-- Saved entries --
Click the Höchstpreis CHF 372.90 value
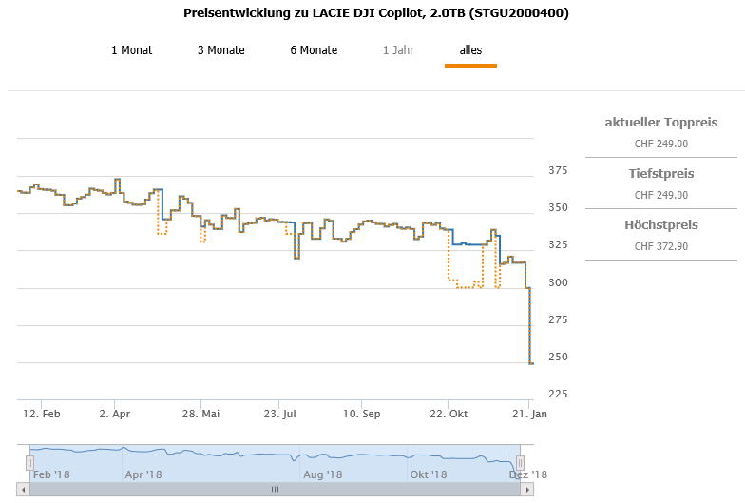The width and height of the screenshot is (745, 503). [x=661, y=246]
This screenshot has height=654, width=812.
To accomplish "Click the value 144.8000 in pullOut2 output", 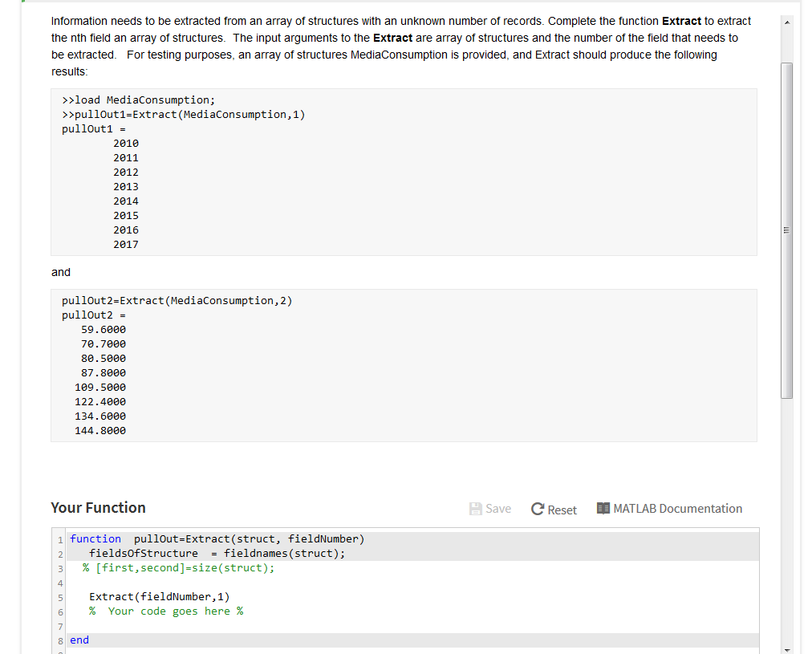I will point(100,430).
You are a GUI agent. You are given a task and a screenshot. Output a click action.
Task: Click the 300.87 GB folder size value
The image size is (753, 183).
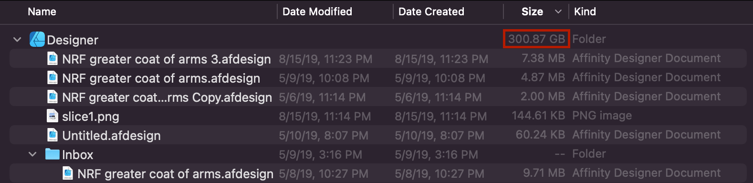point(536,39)
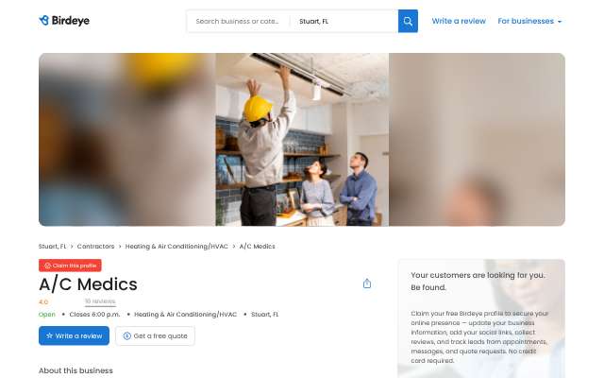Click Write a review link in header
Image resolution: width=604 pixels, height=378 pixels.
459,21
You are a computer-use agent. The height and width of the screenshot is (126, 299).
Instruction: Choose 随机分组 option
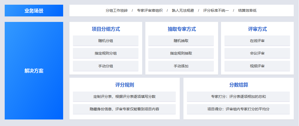point(106,41)
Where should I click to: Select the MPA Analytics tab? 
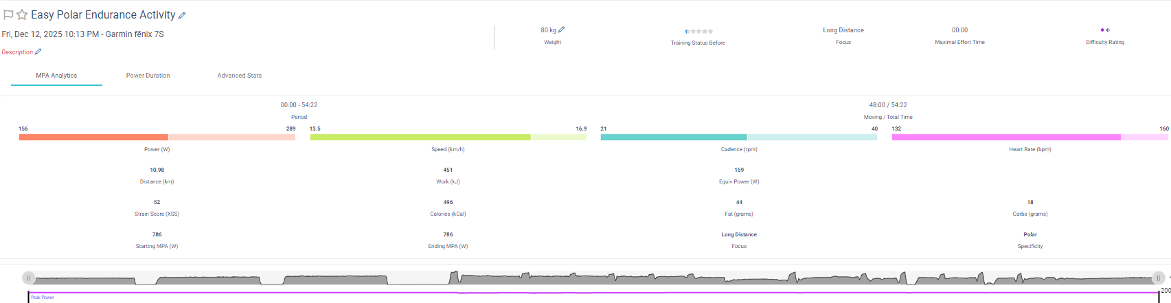coord(56,76)
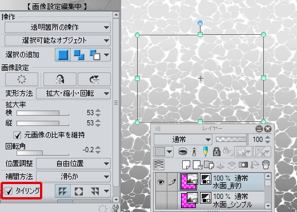Screen dimensions: 297x212
Task: Increase the 回転角 value with up arrow
Action: 98,148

-- What is needed --
Among the records, find every line with the word "agent" and copy it.

-- Solved exercise --
You are a GUI agent. You are given a task and a screenshot. Output a click action.
You are a computer-use agent. The height and width of the screenshot is (126, 299).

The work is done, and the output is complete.